# WORK INSTRUCTION
Please state the number of lines in the records below that contain the string "computer", and nothing further.

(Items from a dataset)
○ ○ ○

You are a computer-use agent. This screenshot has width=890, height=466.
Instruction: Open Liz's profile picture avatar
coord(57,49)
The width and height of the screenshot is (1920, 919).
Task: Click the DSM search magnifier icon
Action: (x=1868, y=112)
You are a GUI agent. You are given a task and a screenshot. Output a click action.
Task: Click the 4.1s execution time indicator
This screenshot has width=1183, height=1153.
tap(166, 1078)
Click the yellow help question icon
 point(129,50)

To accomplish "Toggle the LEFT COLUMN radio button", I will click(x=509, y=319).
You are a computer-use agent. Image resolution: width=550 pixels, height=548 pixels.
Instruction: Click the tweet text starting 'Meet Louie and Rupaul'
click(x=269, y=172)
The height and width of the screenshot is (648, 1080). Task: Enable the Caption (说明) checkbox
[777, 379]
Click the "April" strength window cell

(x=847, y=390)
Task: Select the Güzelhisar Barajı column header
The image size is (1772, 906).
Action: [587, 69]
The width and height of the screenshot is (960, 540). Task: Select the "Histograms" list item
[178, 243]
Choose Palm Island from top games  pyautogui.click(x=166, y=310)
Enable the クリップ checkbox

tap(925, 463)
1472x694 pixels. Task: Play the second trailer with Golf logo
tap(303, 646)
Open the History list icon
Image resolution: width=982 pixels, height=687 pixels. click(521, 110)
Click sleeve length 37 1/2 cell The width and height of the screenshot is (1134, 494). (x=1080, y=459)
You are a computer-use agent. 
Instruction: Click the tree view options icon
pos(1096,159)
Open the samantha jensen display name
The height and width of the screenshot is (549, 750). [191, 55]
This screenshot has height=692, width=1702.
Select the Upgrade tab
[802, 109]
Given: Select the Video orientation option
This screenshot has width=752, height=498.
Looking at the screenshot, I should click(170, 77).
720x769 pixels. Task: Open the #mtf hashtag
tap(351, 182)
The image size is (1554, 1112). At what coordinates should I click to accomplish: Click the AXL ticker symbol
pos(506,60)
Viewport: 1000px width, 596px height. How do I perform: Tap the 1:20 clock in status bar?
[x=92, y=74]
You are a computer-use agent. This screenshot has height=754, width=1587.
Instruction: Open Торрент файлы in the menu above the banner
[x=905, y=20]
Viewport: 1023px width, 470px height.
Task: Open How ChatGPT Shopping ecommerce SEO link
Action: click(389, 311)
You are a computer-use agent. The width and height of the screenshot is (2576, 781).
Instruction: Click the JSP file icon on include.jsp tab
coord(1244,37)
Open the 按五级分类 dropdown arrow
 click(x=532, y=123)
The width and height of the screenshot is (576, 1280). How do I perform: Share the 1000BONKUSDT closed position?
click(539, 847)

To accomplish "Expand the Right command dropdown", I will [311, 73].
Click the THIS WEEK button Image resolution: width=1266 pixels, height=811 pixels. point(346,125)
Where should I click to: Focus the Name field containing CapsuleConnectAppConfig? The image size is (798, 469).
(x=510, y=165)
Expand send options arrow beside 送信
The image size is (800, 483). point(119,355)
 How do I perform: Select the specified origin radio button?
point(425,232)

○ ○ ○

# EXERCISE RESULT
5